In recent weeks we’ve heard how the Trump administration’s proposed NASA budget might affect the future of the agency’s projects. The International Space Station could be eyeing its last seven years in service; its funding will likely not be extended beyond the mid-2020s. Now, another NASA initiative is on the chopping block.
The new budget, if passed, will defund the Wide-Field Infrared Survey Telescope (WFIRST), a high-priority project by a blue-ribbon panel from the National Academy of Sciences in 2010. The telescope was set to launch in the next decade, helping astronomers in their quest to explore an expanding universe and unravel the mysteries behind dark energy.
NASA’s acting administrator, Robert M. Lightfoot Jr., described the cut as “one hard decision,” according to a report from the New York Times. He stressed the need to reallocate the telescope’s funds — the project is set to cost more than $3 billion in total — into other areas of research.
Astronomers have harshly criticized plans to nix WFIRST’s funding. A statement from the American Astronomical Society suggested that NASA’s budget reductions could “cripple U.S. astronomy.”
“A handful of people within the bureaucracy” David Spergel, former chairman of the academy’s Space Study Board, told the New York Times, “have overturned decades of community-driven processes and tried to set the direction for space astronomy.”
Learning more about dark energy — a cosmological force that makes up 68 percent of the universe — could have a profound impact on our knowledge of how and why our universe is expanding. Scientists want to delve deeper into its intricacies, but need better tools to do so. That’s where WFIRST comes in.
WFIRST’s original mission timeline was pushed back because of delays to the James Webb Telescope launch, which went well over budget. When it became clear that WFIRST wasn’t going to launch on schedule, NASA purchased a share of a spacecraft called Euclid, a mission to explore dark energy spearheaded by the European Space Agency. But the Euclid mission isn’t expected to be as comprehensive as WFIRST, and NASA will have to rely on an outside agency for dark energy data. Without a wholly NASA-based mission, our nation’s dark energy research will suffer.

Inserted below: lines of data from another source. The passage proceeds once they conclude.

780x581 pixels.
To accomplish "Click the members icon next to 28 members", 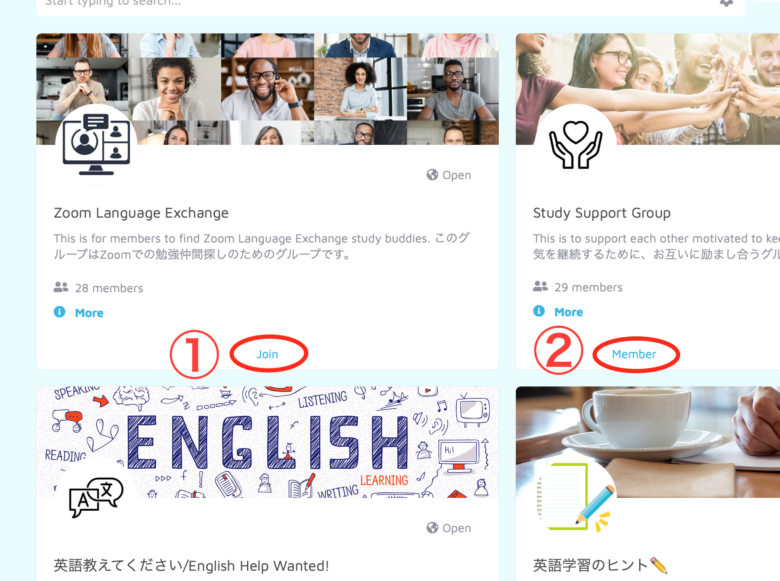I will coord(61,287).
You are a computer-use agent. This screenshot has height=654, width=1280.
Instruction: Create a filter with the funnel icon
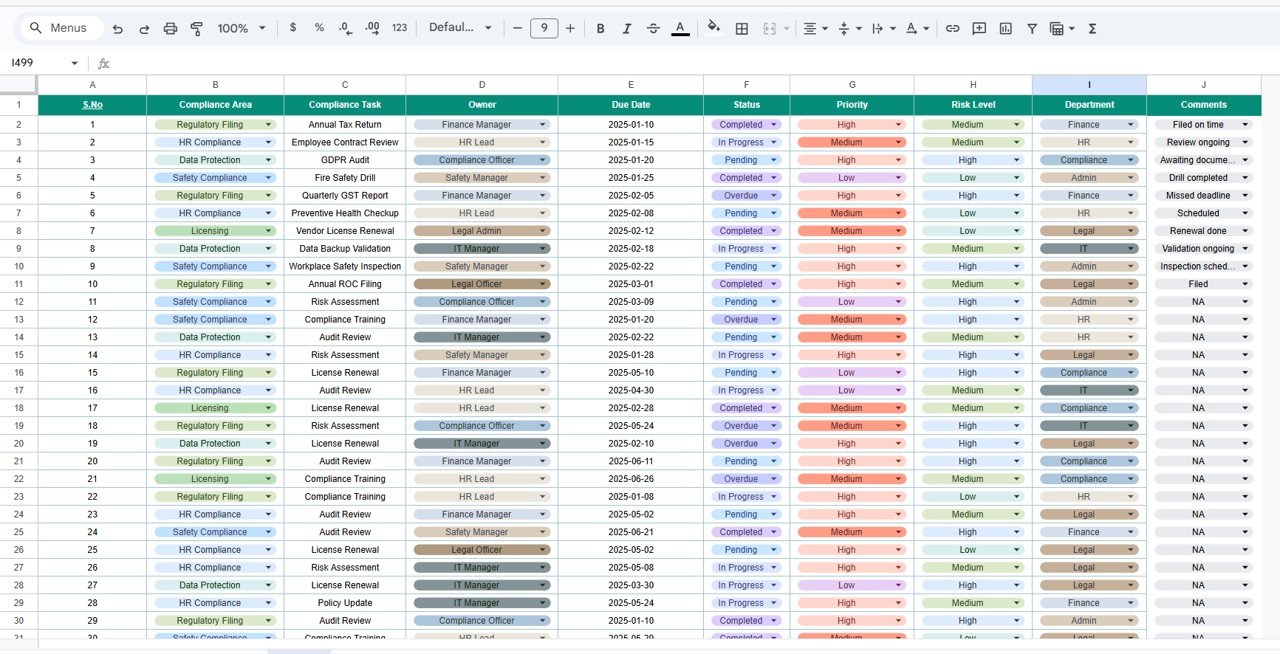(1031, 28)
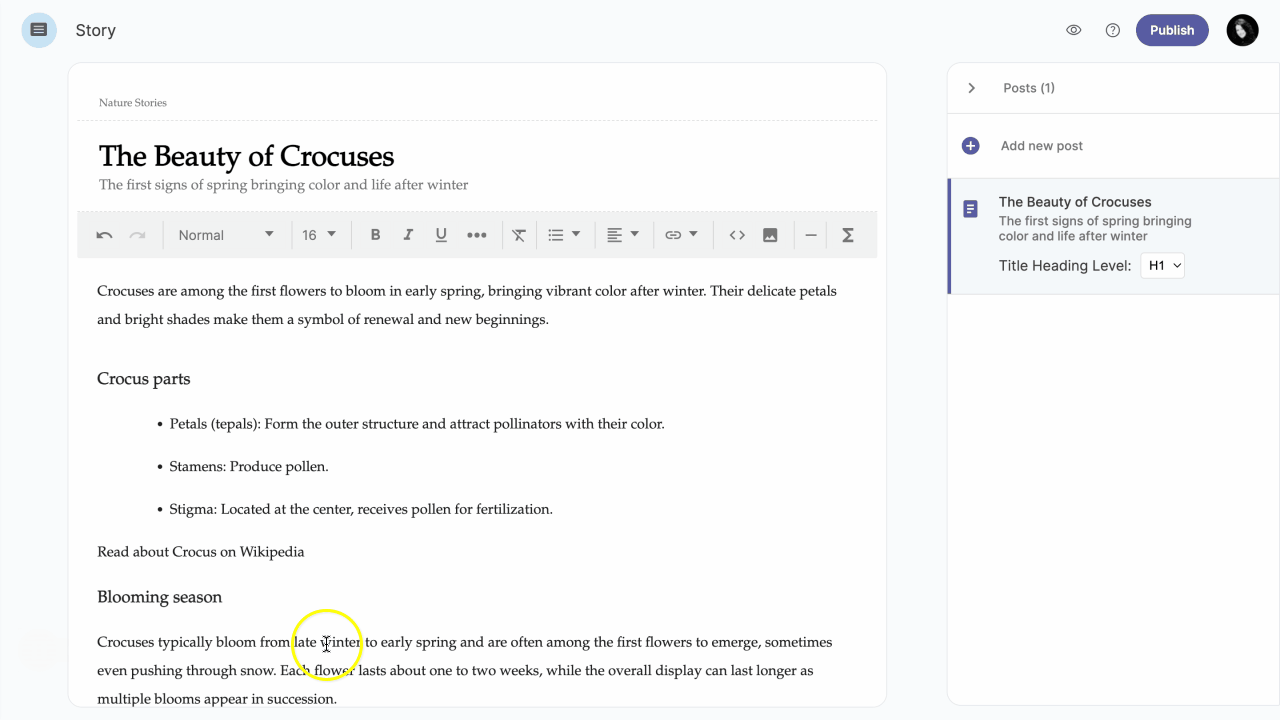
Task: Insert an image
Action: pyautogui.click(x=770, y=235)
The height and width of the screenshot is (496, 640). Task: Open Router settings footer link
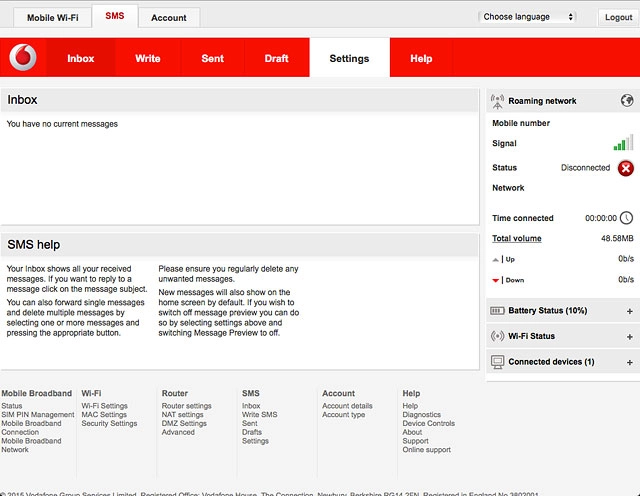pos(186,406)
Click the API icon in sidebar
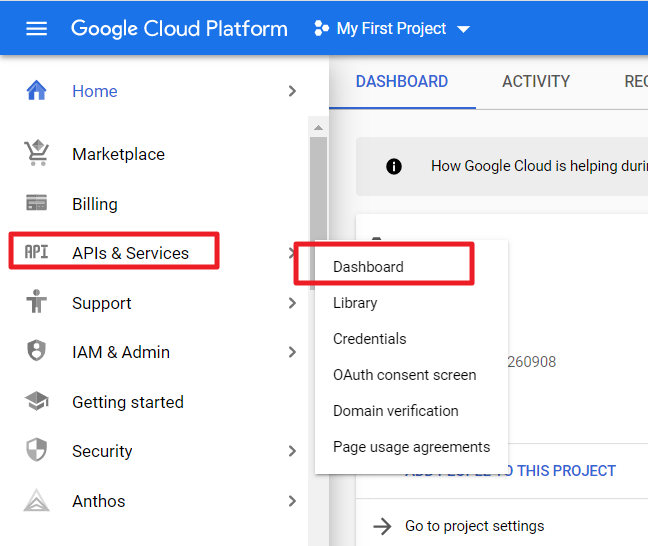Viewport: 648px width, 546px height. tap(37, 253)
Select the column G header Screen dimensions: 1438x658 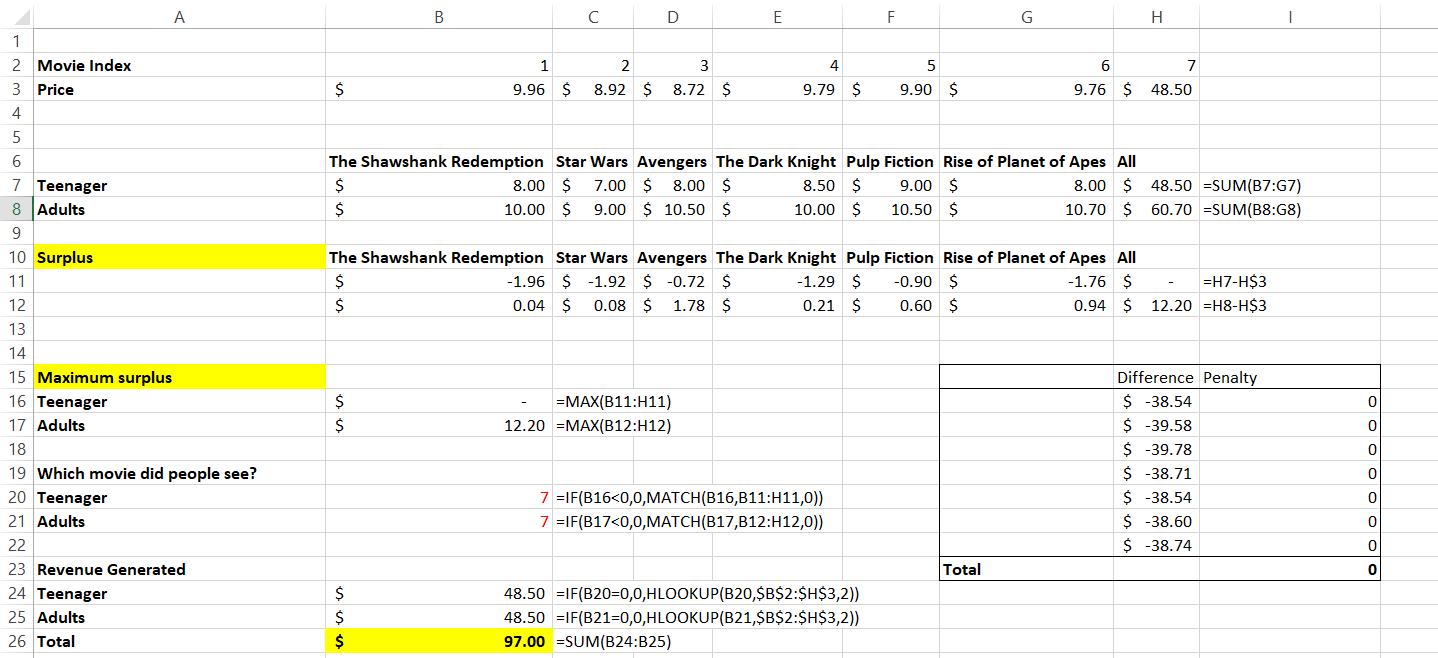pyautogui.click(x=1026, y=15)
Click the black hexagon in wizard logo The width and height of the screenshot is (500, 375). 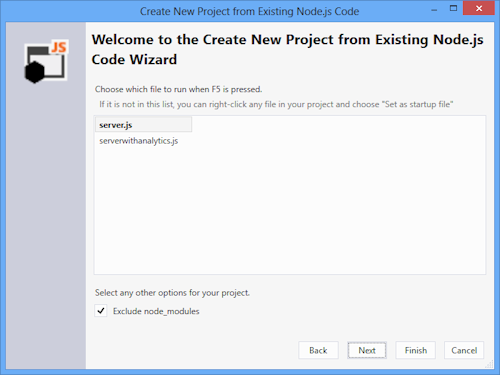pyautogui.click(x=34, y=72)
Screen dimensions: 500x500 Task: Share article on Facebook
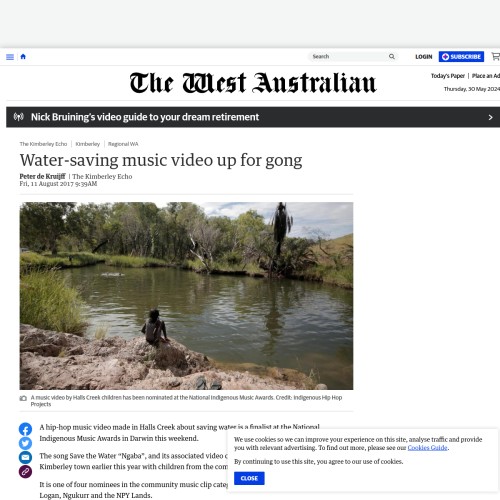click(25, 429)
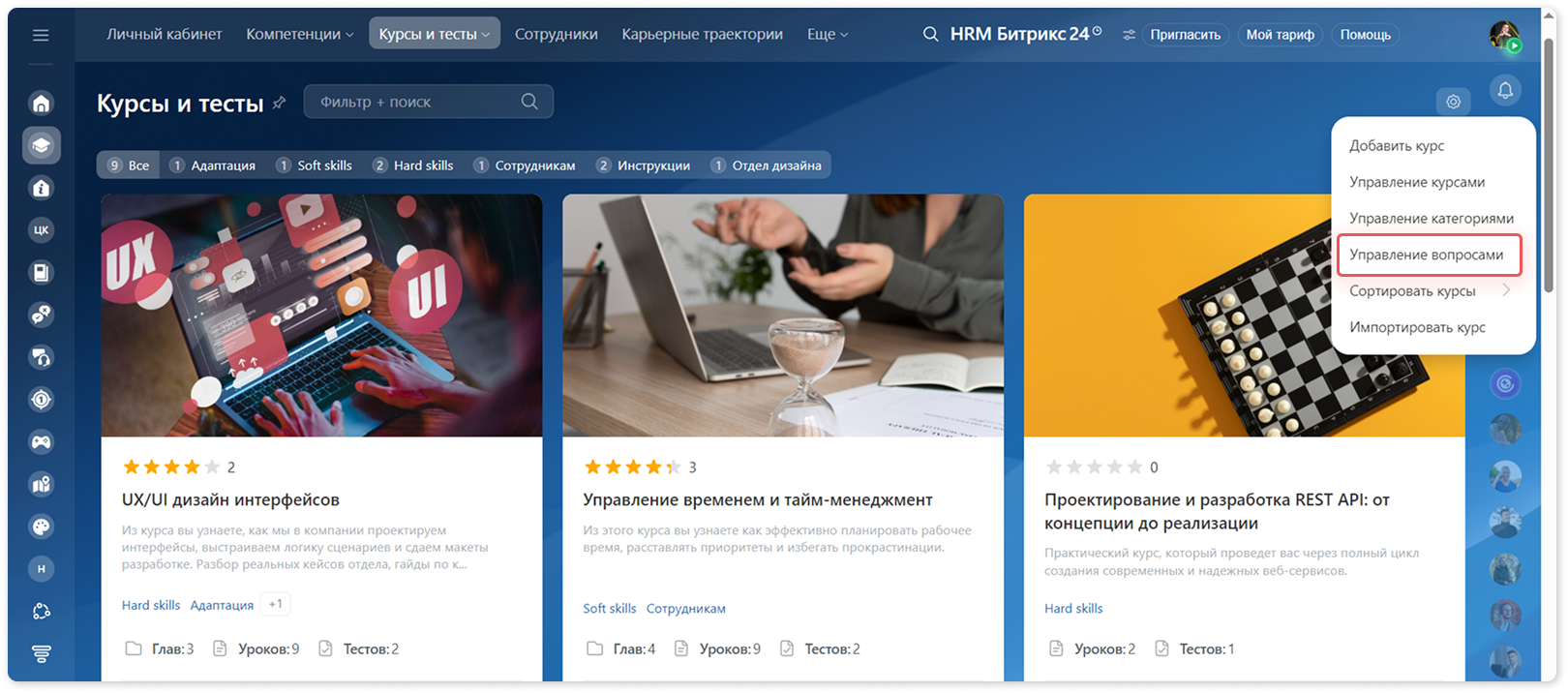Screen dimensions: 1568x693
Task: Select the Инструкции category tab
Action: (643, 166)
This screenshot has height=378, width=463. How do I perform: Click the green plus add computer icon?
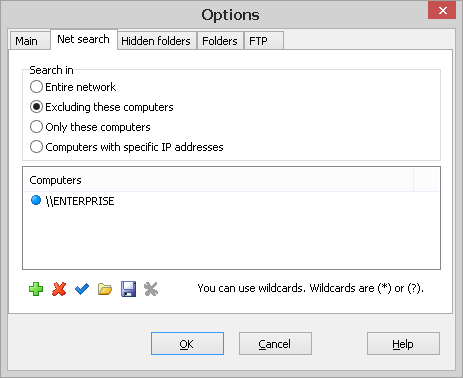tap(36, 289)
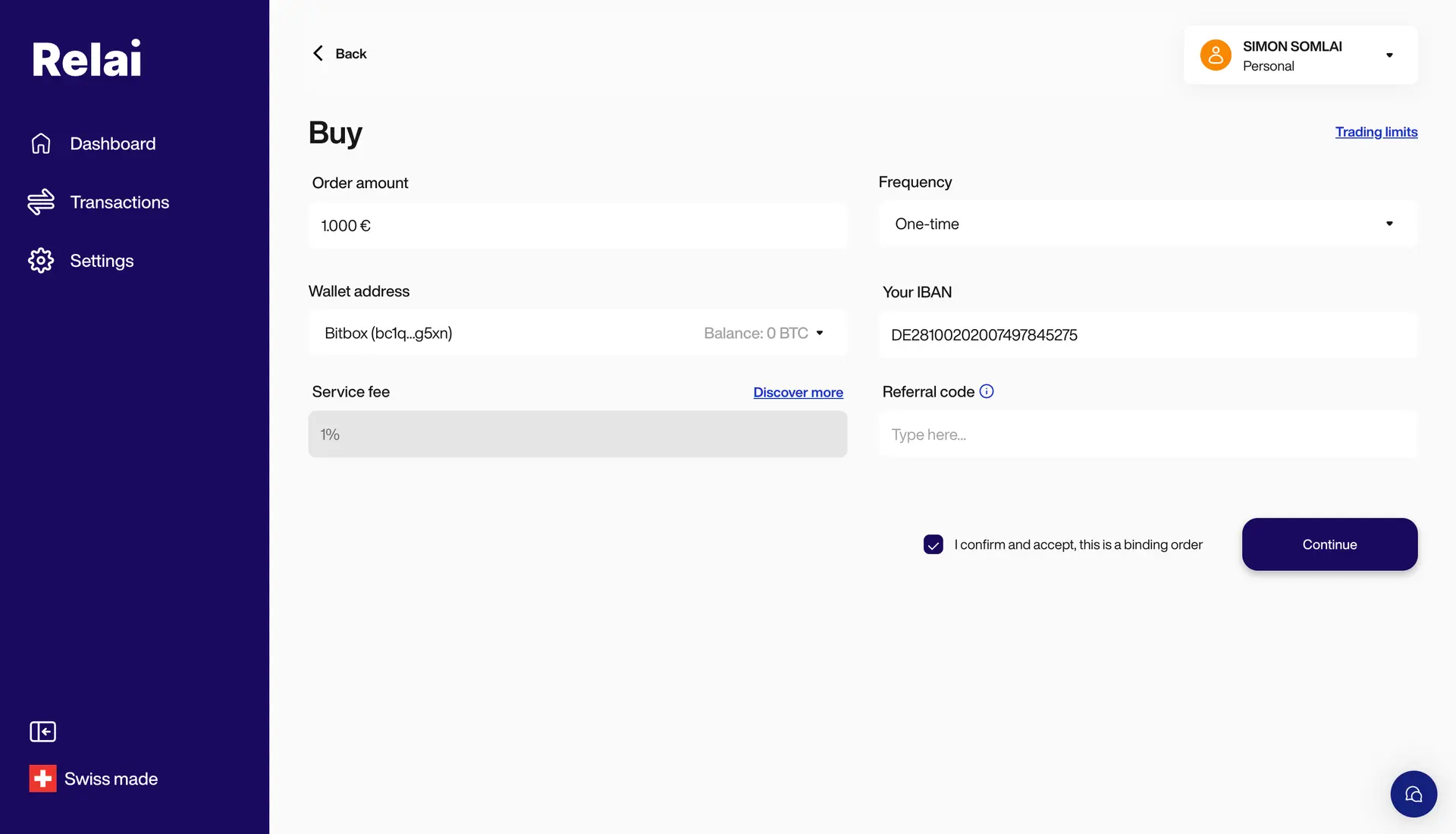Click the Swiss flag icon

(42, 779)
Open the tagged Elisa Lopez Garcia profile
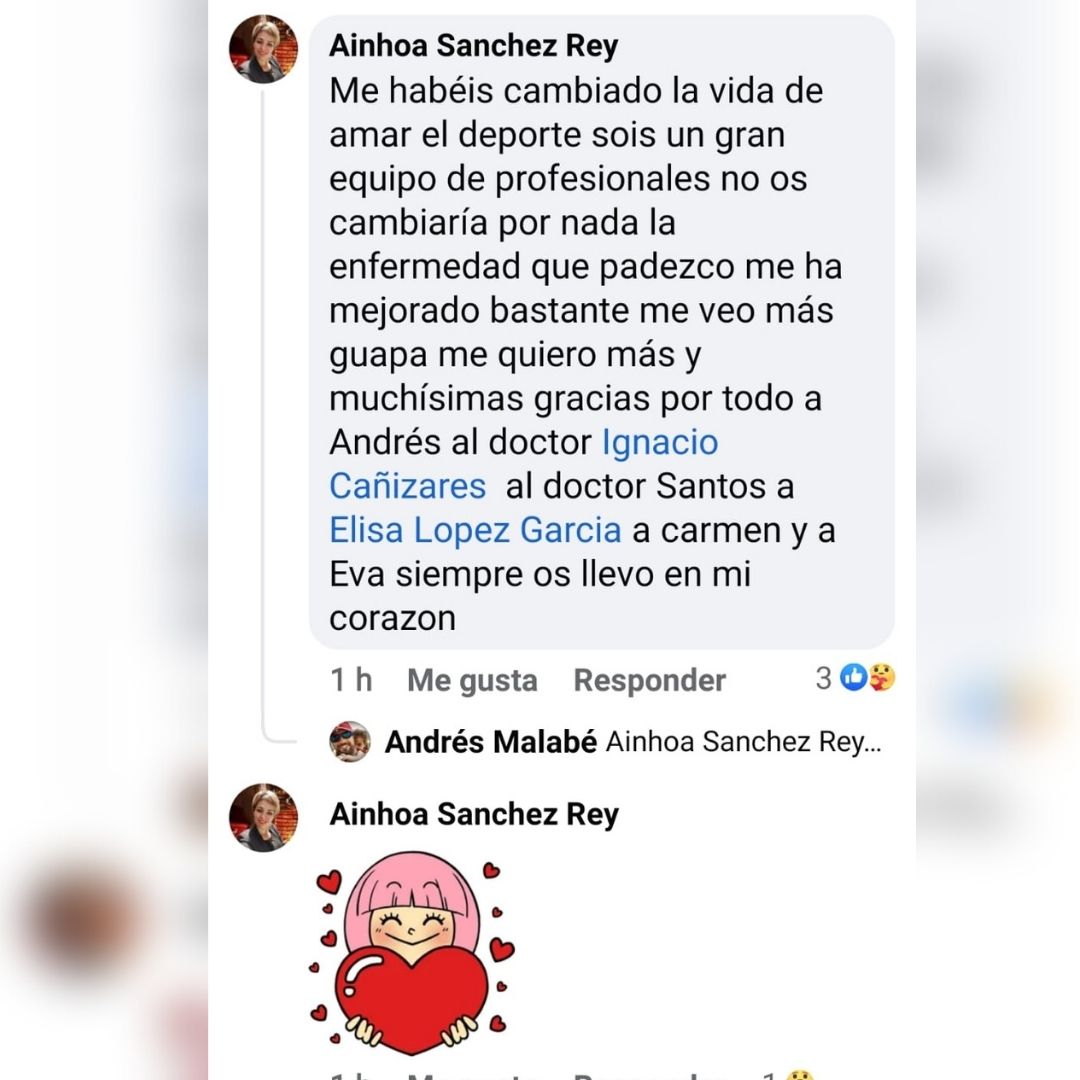This screenshot has width=1080, height=1080. 475,530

It’s no secret that the Trump administration wants NASA to focus on sending astronauts to the Moon — but now it seems clear that prioritizing that kind of attention-grabbing program might come at the cost of other, perhaps more important, research.
Of course, there’s no guarantee that Congress will approve this budget in its current form. Despite the administration’s sweeping cuts and proposed reallocations, the clock has yet to strike midnight on the WFIRST mission.